When looking across the spectrum of ways to pay for gas and electricity, the majority of energy customers in the UK choose to pay energy bills by monthly direct debit. Paying for your gas and electricity in this way, especially when receiving both supplies from the same company, can provide the best tariffs available and save you a great deal of money.
Not only that, once the direct debit has been set up, the hassle of making monthly or quarterly payments via phone, cheque or the post office etc, can be completely circumnavigated. Payments will usually be made monthly at an agreed amount that aims to equally distribute your payments across the whole year. This can be a key advantage for financial planning and household budget control and makes sure that increased energy consumption in the winter months will not also mean an increased hit to your pocket through higher bills.
If you also have a smart meter, you no longer even need to provide meter readings to your energy supplier, further increasing the autonomy and ‘hands off’ approach to keeping the lights on.
Keeping monthly outgoings consistent and taking a minimalist approach to managing gas and electricity bills is usually as straight forward and simplistic as it sounds. At the beginning of your relationship with any given energy supplier, an estimated annual usage of gas and electricity will be calculated and a direct debit will be worked out from that.
The longer you stay with a supplier or the better you get to know your own actual usage, the more accurate your estimated annual bill should become. This will be the total cost of your gas and electricity usage over the year and this figure is then divided by twelve to give a monthly cost, your direct debit amount and that will then not change unexpectedly throughout the year. On occasion this can cause a bit of confusion for customers, as in the summer months you may find that the monthly direct debit charge is higher than your actual usage and in some winter months it may seem as though you are not quite paying enough.
This is all completely normal and calculated into the direct debit fee when the account is set up. The aim is to ensure that the account has enough credit accrued during the summer months when usage is relatively low to cover the higher usage in the colder, winter months.
For most people setting up a direct debit will be the last time consideration is paid with regards to billing until it is time to renew a fixed term contract, or you’ve found a better price with another supplier. However, occasionally the direct debit can be set too high and the amount of credit in your energy account can rise beyond its intended purpose of providing a buffer for the winter. In these instances it is important not to panic. The money you have paid is yours, and you have every right to have it paid back to you, should you so wish.
When and how to claim
Credit being held in your energy account can be claimed at any time and you do not need to provide any reason to your energy supplier for doing so. All you need to do is contact your supplier and inform them that you intend to reclaim the credit. This can be done in various ways with the most popular being payment directly into the customers account, or a lowering of the direct debit amount to offset the difference.

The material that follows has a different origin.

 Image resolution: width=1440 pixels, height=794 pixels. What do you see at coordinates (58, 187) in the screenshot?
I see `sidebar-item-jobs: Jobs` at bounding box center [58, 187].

A number of providers are now automatically paying any account credit sitting over £75 back to the customer. Companies adopting this scheme make the payments as appropriate without any need for the customer to reach out to the energy supplier.
It is worth considering that this could have the adverse effect of putting your account into debt further on in the year, so it is always worth careful thought before you decide to make changes to your payments. It may also be a good idea to contact your supplier for advice on the matter, as some companies will now automatically repay any credit held on accounts at the end of each year and then recalculate direct debits for the next 12 months.
That being said, it was found in 2019 that over £1bn of customer credit was held amongst the UK energy suppliers, with many of those in credit by over £100. You may want to consider if that money would be better served by being placed into a savings account, or even being used to pay off any higher interest debt that you may have.
There are advantages and disadvantages to keeping your account in credit. On the one hand, your gas and electricity payments are simplified through this process and in many situations, made much more manageable by splitting the annual cost across the entire year.
On the other hand, the money may be better used to help repay other debts or to accrue interest for you in savings or investment. Before making any final decisions, it is recommended that you ensure that you fully understand your projected energy usage and seek advice from your energy supplier. What may seem like a high amount of credit in the summer months, may just save you from higher than normal bills and debt during the winter.